PPPS.  My mother-in-law saw him play in Liverpool in the mid 60’s, under the impression he was a country and western artist and hated every minute of it, apparently.

*although, through Nic Potter, the song provides an insanely unlikely link to Van der Graaf Generator.

**years ago I worked with a guy who had a cat called Maybelline; how cool was he?!

^Motorvatin’ calles it ‘Memphis’ I prefer it as ‘Memphis, Tennessee’ – it seems pretty random as to which title was used when.

22 thoughts on “Cuddlin’ More And Drivin’ Slow

      1. Know a guy who played with him.
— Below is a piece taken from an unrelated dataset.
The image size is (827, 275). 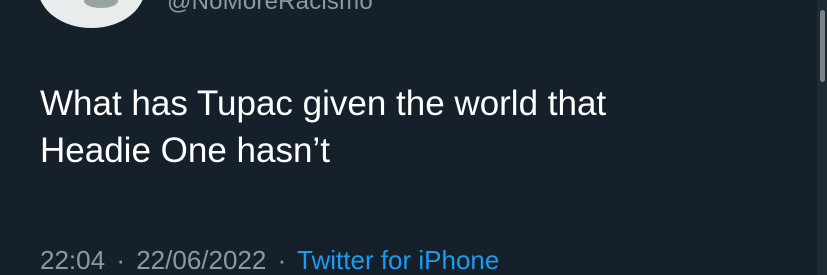 What do you see at coordinates (822, 46) in the screenshot?
I see `scrollbar-thumb` at bounding box center [822, 46].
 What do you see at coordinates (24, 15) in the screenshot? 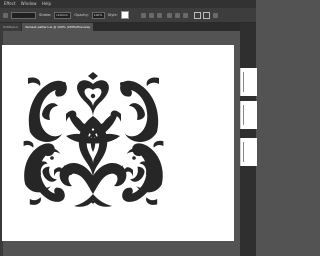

Flew in for the gig, layed it down and split. Surprisingly good show. My friend said he was a sweetheart. The only song missing on that comp is ‘Back to Memphis’. I didn’t even know the song existed until I heard the Band do it.

  1. Wonderful. Just wonderful, sir. I have a similar compilation (… on CD) with all the tracks you can shake a stick at and I agree with you about spotting where he’s played the Berry by numbers game and still came up with a belter of a track. Wouldn’t mind nabbing a slice of vinyl like this one.

  2. Enjoyed this homage, Joe. How infuriating – nay, insulting – that Chuck’s only #1 was My Ding-a-ling. Utter garbage.

    Talking of Berry’s uneven later career, folk might enjoy this very well-written piece by a chap I know…
    http://www.stereostories.com/maybellene-by-chuck-berry/

    And not that anyone has asked, but if seeking out a compilation (which is definitely the best way to go), look for the earlier versions (i.e.: 50s and very early 60s). Chuck mined his own songbook mercilessly; it’s the originals you want.

  3. This looks like an awesome comp. This would be all the Chuck I need. I’ve got a couple of albums but there’s weird oddball stuff that I don’t care for much on them too. I end up skipping tracks. I just like the rockers!